§ **ASSIGNMENT**: Only an exact copy is wanted: the lines from the one holding "Select the 13 ingredients heading" through the last line below, minus the pictures.

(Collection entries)
———
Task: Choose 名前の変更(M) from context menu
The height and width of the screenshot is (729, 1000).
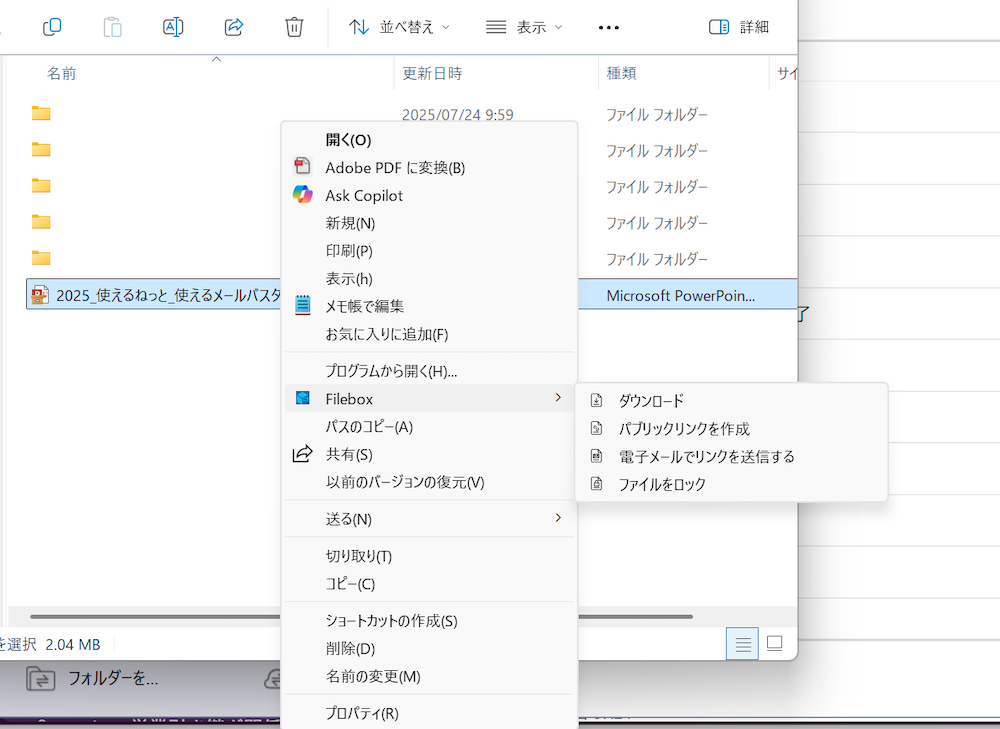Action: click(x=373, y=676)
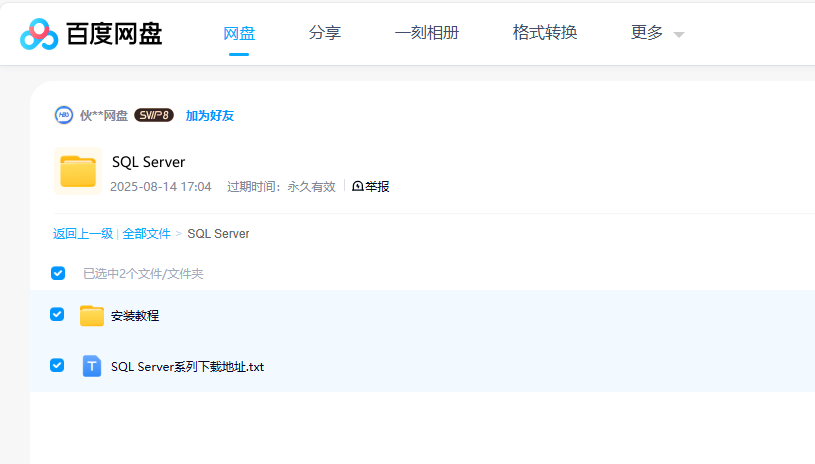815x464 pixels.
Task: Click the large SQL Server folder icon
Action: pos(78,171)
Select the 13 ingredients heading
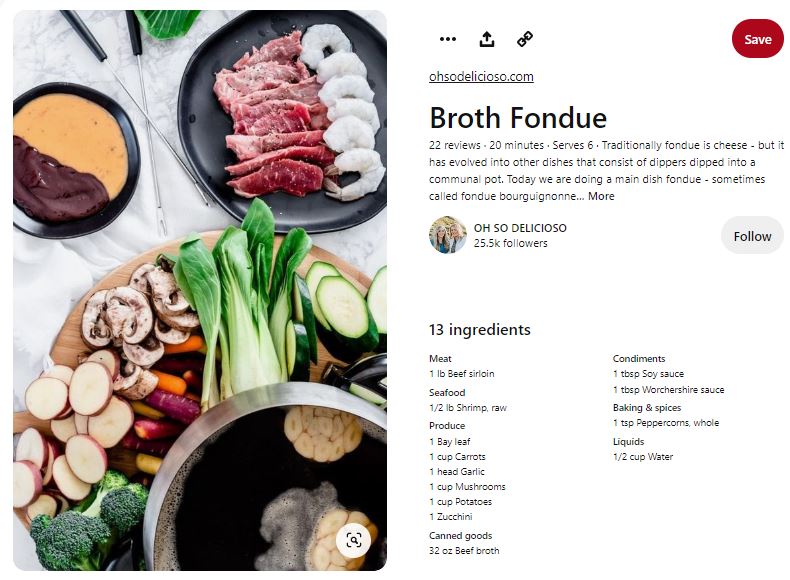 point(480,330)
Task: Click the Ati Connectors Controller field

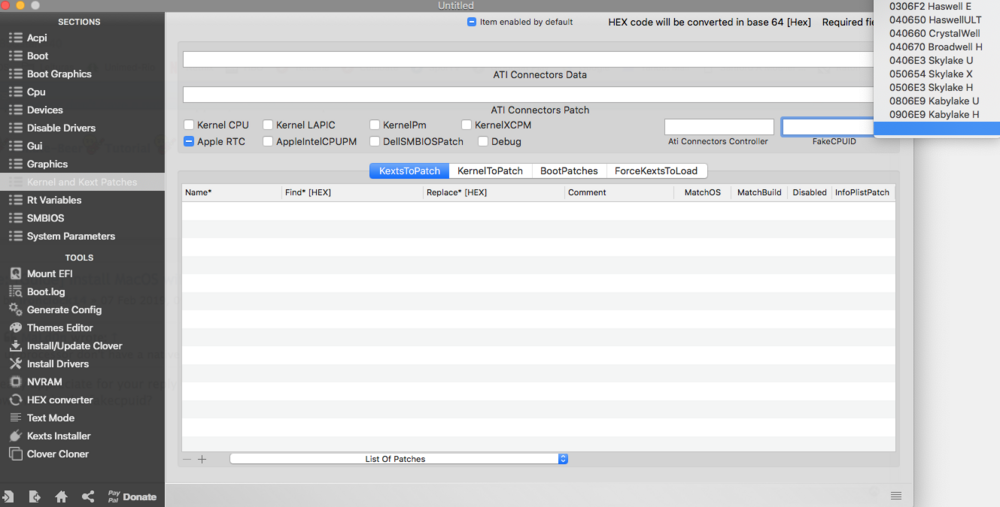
———
§ **RESULT FOR THIS EXERCISE**:
Select the 13 ingredients heading
 point(480,330)
Task: Click the Ati Connectors Controller field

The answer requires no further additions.